Trooper Mount: (sarcastically) Yeah. REAL cute.
It's clear in the script:
Quote:
SCENE 107
Location: EXT. BOND HOTEL - DAY - TWO POLICE CARS

one marked, one plain, pull up and park in front of the hotel. Out of the unmarked police car steps BURT
MERCER: This, gentlemen, is the elegant abode of one Elwood Blues.
OFFICER #2: Thanks for your help, Mr. Mercer. How did you find him so fast?
OFFICER #1: Actually I put in some overtime last night. When Mr. Blues' license address checked out to be Wrigley Field, I cross-fed the data we had into the Illinois State Crime Computer.

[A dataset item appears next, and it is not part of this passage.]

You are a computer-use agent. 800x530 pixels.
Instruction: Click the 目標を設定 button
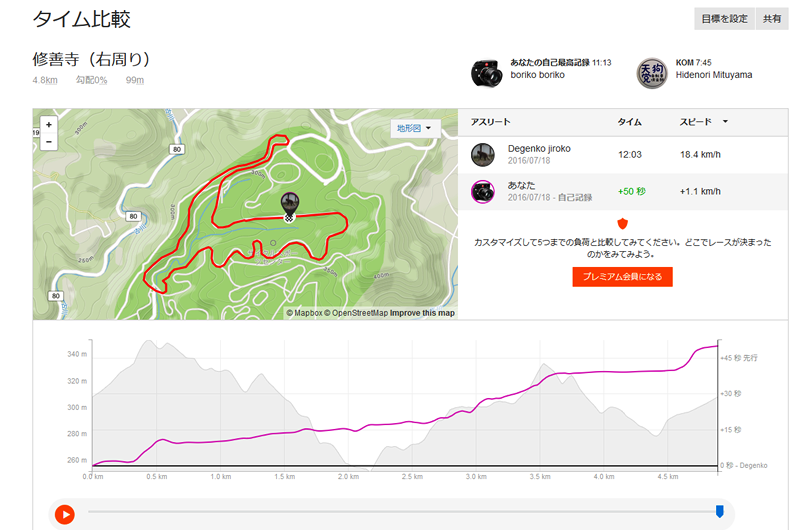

MERCER: And our friend, Mr. Computer, printed out the parole records of one Jake Blues, my little jailbird and the brother of your pinch Elwood. See, Jake gave this address as the place to notify in case of his death. I kind of like the Wrigley Field bit.
OFFICER #1: Yeah, real cute.
As filmed, Mercer had already been at the hotel looking for Elwood; when Elwood asks the desk clerk if there were any calls, it's Mercer's card that gets handed to him.

Last edited by Skywatcher; 07-16-2010 at 09:48 AM..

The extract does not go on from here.